While human rights groups praised the latest move by the U.S. to support the ICC as a step forward, not everyone viewed it favorably.

Former U.S. ambassador to the United Nations John Bolton, in an opinion column in the Wall Street Journal, called the ICC “one of the world’s most illegitimate multilateral institutions.” Bolton led U.S. efforts in 2005 to defeat a resolution referring the Sudanese government to the ICC for investigation of its role in the Darfur genocide. The U.S. ultimately abstained in that vote, allowing the referral to go through.

Bolton said that a new Libyan government should hold Qaddafi to account—though as NPR has noted, it remains unclear what government will emerge if Qaddafi’s regime is toppled.

Apparently there are no limits to the reserves of hypocrisy in this country.  If only we could heat our homes our fill our gas tanks with it.

This is what happens when you are the Big Gorilla in the room.

The U.S. is the most hypocritical country on the planet, YET, nobody is
talking about this “two-hands in the middle” tactics that has been used since the existence of this country. Remember the pact via Russia with
Saddam Hussein, when Iran was the “alleged” enemy of the state? Remember, the non-chalant attitude about the atrocities that went on in South Africa? And the publicly “breaking of Nelson Mandela” by him denouncing the “Queen of South Africa: Winnie Mandela”. Now, they are making waves with this Egypt movement that’s spreading across just the “Oil-Rich” countries! Coincident? I don’t think so. But, why bother with international events, when the hypocrisy is right here at home. NOPD in New Orleans is killing/raping/robbing/extorting, etc., and the federal government hasn’t move on these devils yet. Why?
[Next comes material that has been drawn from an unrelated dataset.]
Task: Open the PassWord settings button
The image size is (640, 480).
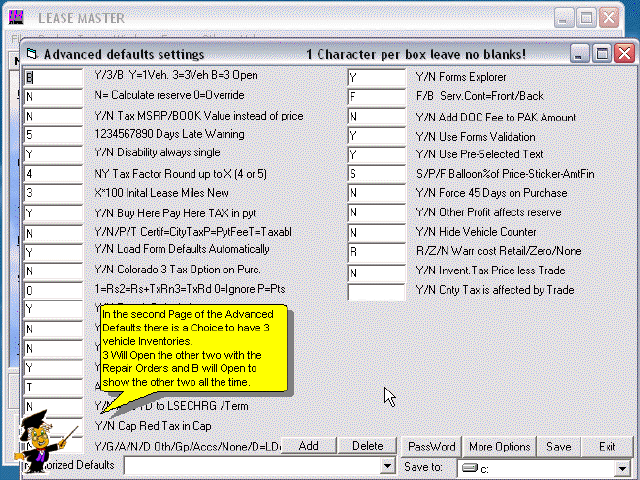Action: pyautogui.click(x=431, y=446)
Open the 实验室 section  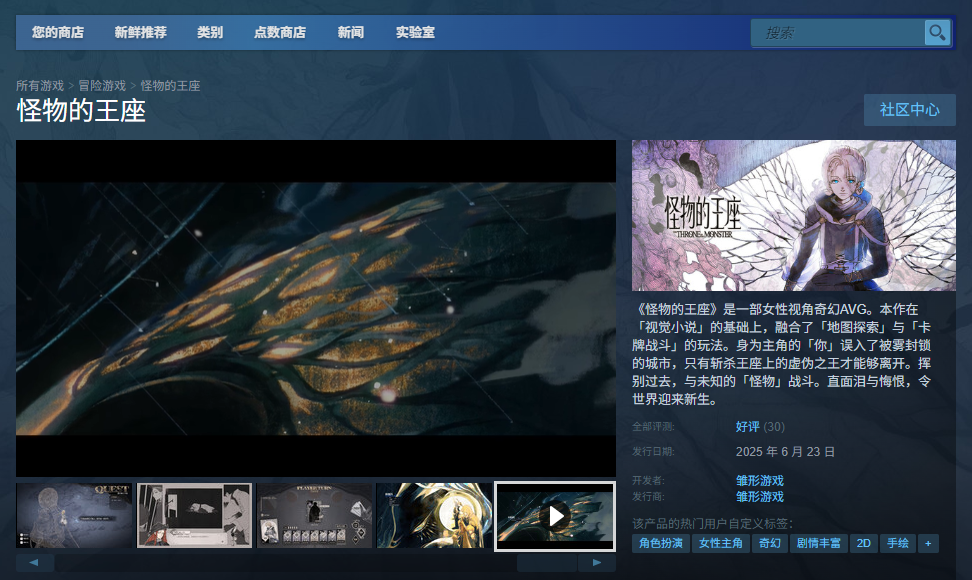(x=415, y=32)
As American Exceptionalism continues to eat away at democracy everywhere, it continues to be tolerated. Why, I do not know. If the psychopathic-antisocial-narcisisstic schizoids of Washington were ever forced to live in the world they created, the suicide rate would outshine their egos. We could only hope.

Dr Jack Dempsey

March 3, 2011, 8:45 a.m.

Yeah, the U.S., champion of democracy and justice—-as long as it’s “in our interest” and nobody that we like really gets criticized or prosecuted (starting with the great nation of Israel). Obama is FINISHED, come what may—-an outright tyrant would be better than his blowbag rhetoric and disgraceful actions any day.